John Merritt Young (March 16, 1922 – April 16, 2008) was an American jazz pianist. Young played with Sarah Vaughan, Ella Fitzgerald, Dexter Gordon, and many others. He recorded with his own trio in the 1950s and 1960s, and was a sideman for Von Freeman, Gene Ammons and others. He remained active in the Chicago jazz scene until a few years before his death.

Biography
Young was born in Little Rock, Arkansas, and his family relocated to Chicago when he was a toddler. He first toured in the 1940s with the big band Andy Kirk and His Twelve Clouds of Joy. After Young left Kirk's band and returned to Chicago, he performed with the Dick Davis combo until 1950, when he formed his own combo with Eldridge Freeman on drums and Leroy Jackson on bass.

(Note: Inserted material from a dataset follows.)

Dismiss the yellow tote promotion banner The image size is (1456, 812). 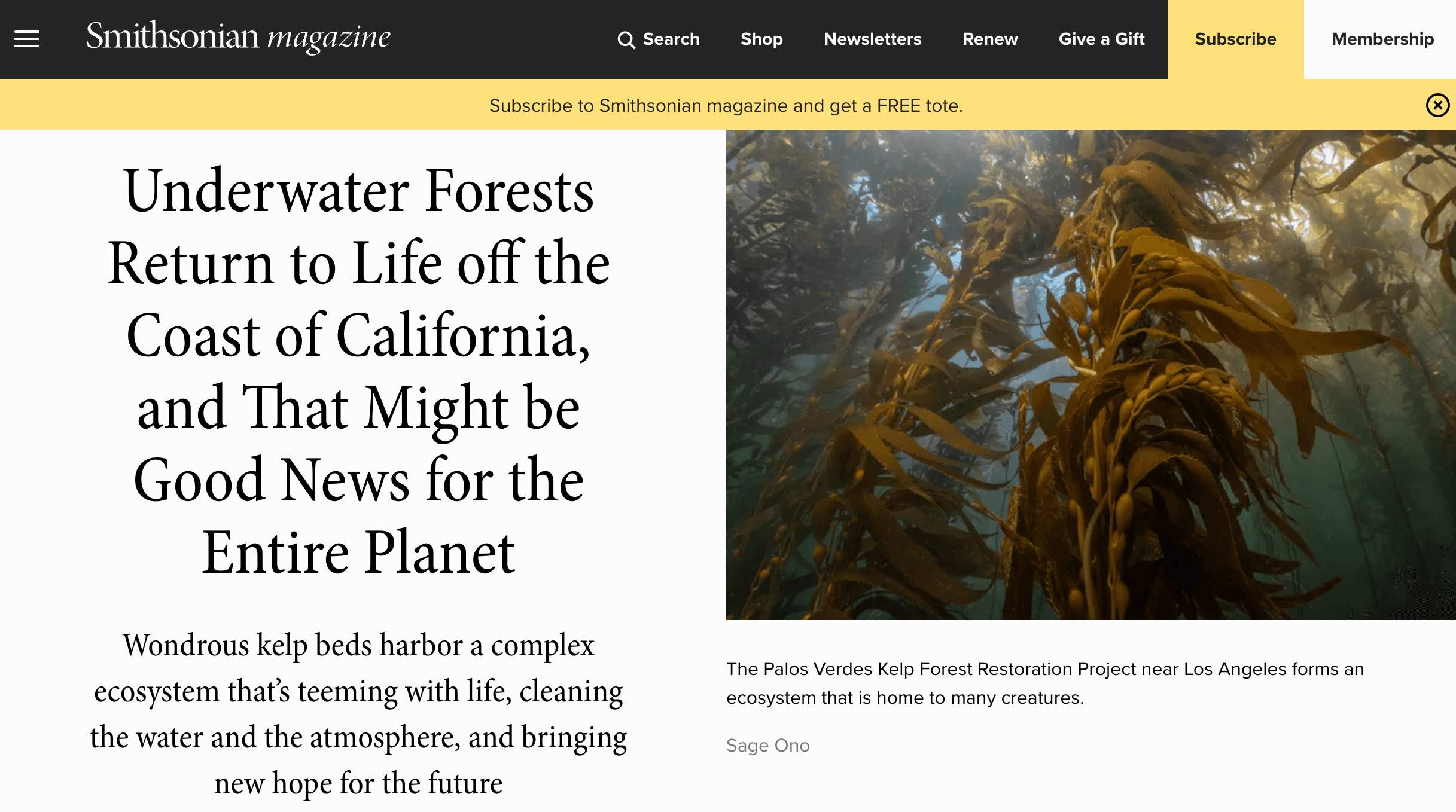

In 1957, he signed with Argo Records and recorded his first LP, Opus de Funk.

He was active in the Chicago jazz scene, regularly playing popular clubs with artists such as Dexter Gordon, Big Joe Turner, Von Freeman and others. He made more than a dozen appearances at the Chicago Jazz Festival, often as a sideman for tenor saxophonist Eddie Johnson. He retired in 2005 due to sciatic nerve inflammation. He died from multiple myeloma on April 16, 2008.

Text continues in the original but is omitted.